## DIRECTIONS FOR THIS TASK
Lines in the records below that contain the word "computer" must each be copied.

## MATERIAL FOR THIS TASK
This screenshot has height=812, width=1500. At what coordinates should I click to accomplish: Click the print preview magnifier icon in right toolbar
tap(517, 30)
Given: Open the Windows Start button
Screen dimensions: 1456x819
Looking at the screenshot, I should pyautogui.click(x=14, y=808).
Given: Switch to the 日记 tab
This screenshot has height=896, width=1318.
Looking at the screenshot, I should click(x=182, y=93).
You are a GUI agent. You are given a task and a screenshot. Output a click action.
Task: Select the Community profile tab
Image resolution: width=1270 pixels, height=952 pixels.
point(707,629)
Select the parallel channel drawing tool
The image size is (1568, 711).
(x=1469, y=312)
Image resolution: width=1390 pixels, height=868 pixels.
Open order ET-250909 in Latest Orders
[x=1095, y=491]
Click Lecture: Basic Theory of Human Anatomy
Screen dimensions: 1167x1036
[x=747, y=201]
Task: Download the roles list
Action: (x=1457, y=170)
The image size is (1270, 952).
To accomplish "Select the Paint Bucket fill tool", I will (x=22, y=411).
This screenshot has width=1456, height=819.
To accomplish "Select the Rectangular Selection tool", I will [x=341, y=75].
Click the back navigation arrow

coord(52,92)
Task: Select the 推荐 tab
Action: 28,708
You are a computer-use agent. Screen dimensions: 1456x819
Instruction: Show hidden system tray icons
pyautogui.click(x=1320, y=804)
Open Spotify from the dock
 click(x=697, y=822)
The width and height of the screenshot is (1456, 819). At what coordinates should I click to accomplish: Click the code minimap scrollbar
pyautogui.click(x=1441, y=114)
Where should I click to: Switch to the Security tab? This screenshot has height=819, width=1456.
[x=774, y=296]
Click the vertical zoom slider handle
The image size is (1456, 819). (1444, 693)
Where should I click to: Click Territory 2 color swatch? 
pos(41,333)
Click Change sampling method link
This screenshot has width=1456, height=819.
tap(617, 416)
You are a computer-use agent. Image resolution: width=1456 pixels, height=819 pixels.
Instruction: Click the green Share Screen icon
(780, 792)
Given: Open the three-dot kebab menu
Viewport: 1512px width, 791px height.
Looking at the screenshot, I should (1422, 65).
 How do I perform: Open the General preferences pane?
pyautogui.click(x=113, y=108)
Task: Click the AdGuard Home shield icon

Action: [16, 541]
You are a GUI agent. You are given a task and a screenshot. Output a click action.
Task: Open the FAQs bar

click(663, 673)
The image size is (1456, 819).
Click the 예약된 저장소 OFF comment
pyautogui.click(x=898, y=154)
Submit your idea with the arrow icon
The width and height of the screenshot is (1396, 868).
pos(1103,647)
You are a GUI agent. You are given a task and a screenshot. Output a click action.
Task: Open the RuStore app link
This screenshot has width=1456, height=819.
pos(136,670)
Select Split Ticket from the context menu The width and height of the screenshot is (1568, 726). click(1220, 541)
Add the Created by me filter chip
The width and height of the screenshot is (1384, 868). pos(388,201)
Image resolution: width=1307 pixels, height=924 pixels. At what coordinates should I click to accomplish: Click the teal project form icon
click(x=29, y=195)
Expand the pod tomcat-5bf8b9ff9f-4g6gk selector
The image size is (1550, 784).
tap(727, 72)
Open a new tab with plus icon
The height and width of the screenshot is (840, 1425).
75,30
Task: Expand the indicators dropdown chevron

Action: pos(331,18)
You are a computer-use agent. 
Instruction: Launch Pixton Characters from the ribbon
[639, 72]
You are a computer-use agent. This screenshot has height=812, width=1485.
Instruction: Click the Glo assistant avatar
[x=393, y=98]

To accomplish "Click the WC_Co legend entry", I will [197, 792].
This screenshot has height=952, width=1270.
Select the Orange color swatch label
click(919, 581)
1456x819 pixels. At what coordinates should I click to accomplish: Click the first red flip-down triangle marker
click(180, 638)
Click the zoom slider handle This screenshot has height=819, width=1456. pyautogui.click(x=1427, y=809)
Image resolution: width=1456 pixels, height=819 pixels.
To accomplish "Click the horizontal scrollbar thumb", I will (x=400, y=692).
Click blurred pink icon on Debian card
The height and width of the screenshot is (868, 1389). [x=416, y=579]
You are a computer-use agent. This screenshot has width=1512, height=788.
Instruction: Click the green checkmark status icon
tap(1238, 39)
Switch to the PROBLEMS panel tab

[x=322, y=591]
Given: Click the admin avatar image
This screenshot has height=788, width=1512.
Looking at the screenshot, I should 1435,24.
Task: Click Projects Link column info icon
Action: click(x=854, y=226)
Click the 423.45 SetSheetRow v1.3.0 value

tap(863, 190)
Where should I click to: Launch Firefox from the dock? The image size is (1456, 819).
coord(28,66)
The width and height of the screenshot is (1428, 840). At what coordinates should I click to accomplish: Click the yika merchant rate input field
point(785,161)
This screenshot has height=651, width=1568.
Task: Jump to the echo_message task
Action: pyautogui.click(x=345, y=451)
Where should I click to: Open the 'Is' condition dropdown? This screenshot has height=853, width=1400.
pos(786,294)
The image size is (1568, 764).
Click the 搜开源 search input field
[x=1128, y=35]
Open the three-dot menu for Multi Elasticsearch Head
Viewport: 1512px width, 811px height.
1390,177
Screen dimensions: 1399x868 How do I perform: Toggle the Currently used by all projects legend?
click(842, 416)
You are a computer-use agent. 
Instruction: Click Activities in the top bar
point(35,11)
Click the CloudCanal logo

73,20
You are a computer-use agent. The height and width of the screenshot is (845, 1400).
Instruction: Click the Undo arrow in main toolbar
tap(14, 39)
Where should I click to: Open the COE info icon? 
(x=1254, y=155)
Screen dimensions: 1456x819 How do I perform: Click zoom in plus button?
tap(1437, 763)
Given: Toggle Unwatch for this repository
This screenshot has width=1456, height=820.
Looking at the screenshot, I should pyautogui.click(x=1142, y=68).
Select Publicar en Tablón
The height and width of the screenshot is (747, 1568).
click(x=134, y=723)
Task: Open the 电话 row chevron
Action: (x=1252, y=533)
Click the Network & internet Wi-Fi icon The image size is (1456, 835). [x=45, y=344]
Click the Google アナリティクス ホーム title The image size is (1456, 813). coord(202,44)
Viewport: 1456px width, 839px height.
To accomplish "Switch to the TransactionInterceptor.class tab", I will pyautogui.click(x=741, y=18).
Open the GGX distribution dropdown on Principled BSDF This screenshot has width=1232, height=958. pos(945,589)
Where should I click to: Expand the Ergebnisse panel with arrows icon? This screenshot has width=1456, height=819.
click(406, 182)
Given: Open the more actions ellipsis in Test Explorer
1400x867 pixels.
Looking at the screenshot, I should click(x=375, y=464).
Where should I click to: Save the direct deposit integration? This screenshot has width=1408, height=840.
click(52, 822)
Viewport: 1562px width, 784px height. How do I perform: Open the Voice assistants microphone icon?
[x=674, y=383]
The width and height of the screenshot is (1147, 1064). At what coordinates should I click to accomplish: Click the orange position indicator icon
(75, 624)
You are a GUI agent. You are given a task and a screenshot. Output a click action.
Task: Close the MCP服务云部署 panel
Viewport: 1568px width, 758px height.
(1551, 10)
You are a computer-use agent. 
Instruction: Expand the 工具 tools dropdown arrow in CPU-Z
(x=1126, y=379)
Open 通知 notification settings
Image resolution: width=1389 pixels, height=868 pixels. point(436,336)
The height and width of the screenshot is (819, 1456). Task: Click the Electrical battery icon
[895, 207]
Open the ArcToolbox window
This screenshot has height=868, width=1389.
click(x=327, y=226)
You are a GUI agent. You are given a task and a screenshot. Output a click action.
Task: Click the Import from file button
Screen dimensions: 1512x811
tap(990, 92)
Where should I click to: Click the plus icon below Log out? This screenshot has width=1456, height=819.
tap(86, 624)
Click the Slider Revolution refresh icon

## RESULT
You are a computer-use agent. Screen dimensions: 1456x819
You are a computer-use agent. Image resolution: width=1456 pixels, height=819 pixels.
You are a computer-use agent. 
You are a computer-use agent. This screenshot has height=812, width=1485.
You are a computer-use agent. This screenshot has width=1512, height=788.
You are a computer-use agent. 
You are a computer-use agent. The height and width of the screenshot is (845, 1400).
You are a computer-use agent. 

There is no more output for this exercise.